What advice do you have for any prospective Cobbers, especially those interested in your field of study?
The best advice I can give to prospective Cobbers is to be genuine, gracious and a grinder throughout college. Everything will work out if you are true to yourself, thankful for your opportunities, and work incredibly hard for what you believe you deserve. Be persistent in your efforts, regardless of what field you enter.
For the prospective exercise science students, know that it doesn’t take a biology or chemistry degree to become a doctor. An exercise science student is highly prepared for graduate school after Concordia. Tack on a minor or two (I recommend biology and/or psychology) to gain more insight outside of the major. Strive for an eclectic knowledge base to gain a greater understanding of the world across different fields.
Lastly, everyone should take the time to get involved and have fun during your years. I recommend Exercise Science Club, Dance Marathon, and Orientation. These three clubs foster leadership skills, as well as opportunities to connect to the major, the community, and the campus. Concordia and the Fargo-Moorhead area offer so many fun things to do that it’s nearly impossible to be bored when you have free time. Whatever you choose to do, put your heart into it.

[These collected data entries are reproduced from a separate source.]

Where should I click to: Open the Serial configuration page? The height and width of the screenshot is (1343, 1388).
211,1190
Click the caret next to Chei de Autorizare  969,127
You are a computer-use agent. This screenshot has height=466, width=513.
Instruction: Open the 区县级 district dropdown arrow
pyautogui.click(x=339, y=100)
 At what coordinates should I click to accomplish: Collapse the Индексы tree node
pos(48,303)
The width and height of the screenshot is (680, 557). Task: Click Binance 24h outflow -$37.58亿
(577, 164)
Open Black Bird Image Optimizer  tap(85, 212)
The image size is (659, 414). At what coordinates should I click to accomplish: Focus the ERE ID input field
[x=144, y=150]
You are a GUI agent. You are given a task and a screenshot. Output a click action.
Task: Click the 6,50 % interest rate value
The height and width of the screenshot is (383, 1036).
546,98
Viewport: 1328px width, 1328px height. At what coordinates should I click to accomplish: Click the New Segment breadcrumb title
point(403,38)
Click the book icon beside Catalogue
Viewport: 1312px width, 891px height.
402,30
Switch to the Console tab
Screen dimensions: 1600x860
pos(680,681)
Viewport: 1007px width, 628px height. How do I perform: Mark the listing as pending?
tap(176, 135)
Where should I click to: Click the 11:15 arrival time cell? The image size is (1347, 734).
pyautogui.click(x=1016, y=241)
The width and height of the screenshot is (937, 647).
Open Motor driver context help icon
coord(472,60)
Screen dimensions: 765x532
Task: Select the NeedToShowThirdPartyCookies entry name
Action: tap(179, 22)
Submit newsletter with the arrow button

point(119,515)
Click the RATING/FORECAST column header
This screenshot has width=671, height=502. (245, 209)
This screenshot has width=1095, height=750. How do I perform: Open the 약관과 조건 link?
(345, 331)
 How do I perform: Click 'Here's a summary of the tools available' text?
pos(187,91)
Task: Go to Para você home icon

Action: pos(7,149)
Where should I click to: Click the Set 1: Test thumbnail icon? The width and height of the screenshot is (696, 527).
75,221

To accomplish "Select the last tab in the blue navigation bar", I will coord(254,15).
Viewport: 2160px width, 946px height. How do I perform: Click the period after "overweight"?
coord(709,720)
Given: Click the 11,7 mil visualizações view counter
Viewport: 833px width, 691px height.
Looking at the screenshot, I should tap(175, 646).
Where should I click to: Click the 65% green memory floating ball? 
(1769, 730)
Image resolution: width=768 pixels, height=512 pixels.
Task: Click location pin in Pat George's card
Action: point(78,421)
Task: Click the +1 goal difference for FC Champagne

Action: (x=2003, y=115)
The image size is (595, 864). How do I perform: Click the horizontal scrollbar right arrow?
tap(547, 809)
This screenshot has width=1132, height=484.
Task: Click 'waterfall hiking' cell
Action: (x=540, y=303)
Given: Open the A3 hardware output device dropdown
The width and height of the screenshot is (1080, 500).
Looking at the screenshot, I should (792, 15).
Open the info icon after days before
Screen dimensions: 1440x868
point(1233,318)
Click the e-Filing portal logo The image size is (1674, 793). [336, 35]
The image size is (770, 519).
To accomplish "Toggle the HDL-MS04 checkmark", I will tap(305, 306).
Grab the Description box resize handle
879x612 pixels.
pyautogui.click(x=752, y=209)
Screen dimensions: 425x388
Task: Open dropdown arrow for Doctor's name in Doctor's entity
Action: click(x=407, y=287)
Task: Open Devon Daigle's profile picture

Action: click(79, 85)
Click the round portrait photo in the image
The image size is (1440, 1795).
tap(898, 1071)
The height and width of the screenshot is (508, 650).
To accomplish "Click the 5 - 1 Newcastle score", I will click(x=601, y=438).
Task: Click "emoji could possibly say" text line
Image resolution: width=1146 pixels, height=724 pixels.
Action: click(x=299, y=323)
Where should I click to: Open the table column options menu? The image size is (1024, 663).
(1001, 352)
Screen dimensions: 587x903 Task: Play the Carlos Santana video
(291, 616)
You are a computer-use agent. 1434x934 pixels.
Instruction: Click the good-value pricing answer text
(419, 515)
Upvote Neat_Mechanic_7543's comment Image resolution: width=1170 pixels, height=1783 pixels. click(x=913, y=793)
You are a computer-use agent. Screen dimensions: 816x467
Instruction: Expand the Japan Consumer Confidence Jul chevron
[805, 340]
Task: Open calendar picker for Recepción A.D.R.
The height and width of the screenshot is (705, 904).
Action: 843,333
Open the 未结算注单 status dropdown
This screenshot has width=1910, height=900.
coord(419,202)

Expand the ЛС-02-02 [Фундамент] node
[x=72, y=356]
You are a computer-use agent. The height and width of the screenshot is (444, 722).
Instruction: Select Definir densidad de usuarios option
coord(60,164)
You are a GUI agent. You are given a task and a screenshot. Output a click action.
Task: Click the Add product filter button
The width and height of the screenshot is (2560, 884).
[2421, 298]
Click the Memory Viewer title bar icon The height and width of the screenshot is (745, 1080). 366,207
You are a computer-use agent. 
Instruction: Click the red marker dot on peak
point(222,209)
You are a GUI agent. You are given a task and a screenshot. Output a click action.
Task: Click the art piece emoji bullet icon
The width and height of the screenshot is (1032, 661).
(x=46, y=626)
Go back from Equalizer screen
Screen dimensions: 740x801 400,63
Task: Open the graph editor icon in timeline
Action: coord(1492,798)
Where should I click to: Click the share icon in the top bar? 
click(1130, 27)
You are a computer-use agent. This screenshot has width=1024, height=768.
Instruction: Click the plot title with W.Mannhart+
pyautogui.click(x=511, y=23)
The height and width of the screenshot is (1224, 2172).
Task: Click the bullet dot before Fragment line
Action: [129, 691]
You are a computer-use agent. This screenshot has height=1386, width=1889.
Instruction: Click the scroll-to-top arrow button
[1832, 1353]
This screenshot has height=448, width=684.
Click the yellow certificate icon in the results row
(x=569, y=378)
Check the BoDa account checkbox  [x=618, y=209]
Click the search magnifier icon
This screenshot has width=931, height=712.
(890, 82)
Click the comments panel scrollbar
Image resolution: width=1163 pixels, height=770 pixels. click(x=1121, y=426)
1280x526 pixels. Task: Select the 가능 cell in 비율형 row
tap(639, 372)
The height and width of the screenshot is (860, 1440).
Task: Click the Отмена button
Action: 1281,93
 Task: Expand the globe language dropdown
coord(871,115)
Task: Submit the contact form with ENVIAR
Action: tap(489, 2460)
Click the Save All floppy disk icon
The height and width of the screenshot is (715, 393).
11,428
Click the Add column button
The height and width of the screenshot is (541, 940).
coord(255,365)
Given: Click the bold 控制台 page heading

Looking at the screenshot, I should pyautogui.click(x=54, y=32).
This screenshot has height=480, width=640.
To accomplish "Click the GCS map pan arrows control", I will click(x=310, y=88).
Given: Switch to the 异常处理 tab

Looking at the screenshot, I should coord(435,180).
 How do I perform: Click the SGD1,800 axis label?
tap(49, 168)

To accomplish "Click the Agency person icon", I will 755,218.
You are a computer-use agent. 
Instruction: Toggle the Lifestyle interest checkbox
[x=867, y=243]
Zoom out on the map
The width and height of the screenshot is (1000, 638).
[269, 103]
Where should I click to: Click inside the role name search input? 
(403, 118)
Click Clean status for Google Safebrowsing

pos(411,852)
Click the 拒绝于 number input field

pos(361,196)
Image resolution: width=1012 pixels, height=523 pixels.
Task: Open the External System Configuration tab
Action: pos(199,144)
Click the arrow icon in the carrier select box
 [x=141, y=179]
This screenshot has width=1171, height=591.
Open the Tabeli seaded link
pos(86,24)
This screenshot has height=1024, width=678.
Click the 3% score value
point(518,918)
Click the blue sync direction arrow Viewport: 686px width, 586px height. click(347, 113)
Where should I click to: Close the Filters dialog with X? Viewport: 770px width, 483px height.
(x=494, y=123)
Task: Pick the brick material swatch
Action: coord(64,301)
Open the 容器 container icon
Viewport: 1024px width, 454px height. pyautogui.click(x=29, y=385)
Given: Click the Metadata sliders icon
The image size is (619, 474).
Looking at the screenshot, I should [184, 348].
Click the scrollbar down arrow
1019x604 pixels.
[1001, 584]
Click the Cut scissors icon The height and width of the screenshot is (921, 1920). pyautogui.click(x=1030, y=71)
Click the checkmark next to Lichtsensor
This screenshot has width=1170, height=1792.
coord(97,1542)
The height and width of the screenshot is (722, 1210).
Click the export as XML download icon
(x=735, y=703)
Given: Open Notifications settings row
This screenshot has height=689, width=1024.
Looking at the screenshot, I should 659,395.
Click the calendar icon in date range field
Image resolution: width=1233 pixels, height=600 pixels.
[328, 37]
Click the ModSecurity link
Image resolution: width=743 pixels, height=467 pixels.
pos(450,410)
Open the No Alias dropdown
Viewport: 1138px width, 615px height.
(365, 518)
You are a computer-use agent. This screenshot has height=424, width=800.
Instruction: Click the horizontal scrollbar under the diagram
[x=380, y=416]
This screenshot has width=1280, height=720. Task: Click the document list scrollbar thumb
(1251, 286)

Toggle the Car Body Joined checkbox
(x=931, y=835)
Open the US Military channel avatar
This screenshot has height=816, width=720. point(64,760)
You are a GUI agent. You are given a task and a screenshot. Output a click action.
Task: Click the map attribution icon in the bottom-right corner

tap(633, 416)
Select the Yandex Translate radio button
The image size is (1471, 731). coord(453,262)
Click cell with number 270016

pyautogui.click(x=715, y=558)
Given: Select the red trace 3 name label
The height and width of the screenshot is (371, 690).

What are your plans for next year?
I applied to physical therapy schools this past summer with hopes of going right back to school as a graduate student this fall. If I had to choose today, I’d want to potentially specialize in pediatrics or sports. I’m beyond excited to have the chance to go to school for three more years and learn everything about a field I’m extremely passionate about. It’s been quite the journey, and I’m very thankful for Concordia and the opportunities and experiences I’ve had during my four years.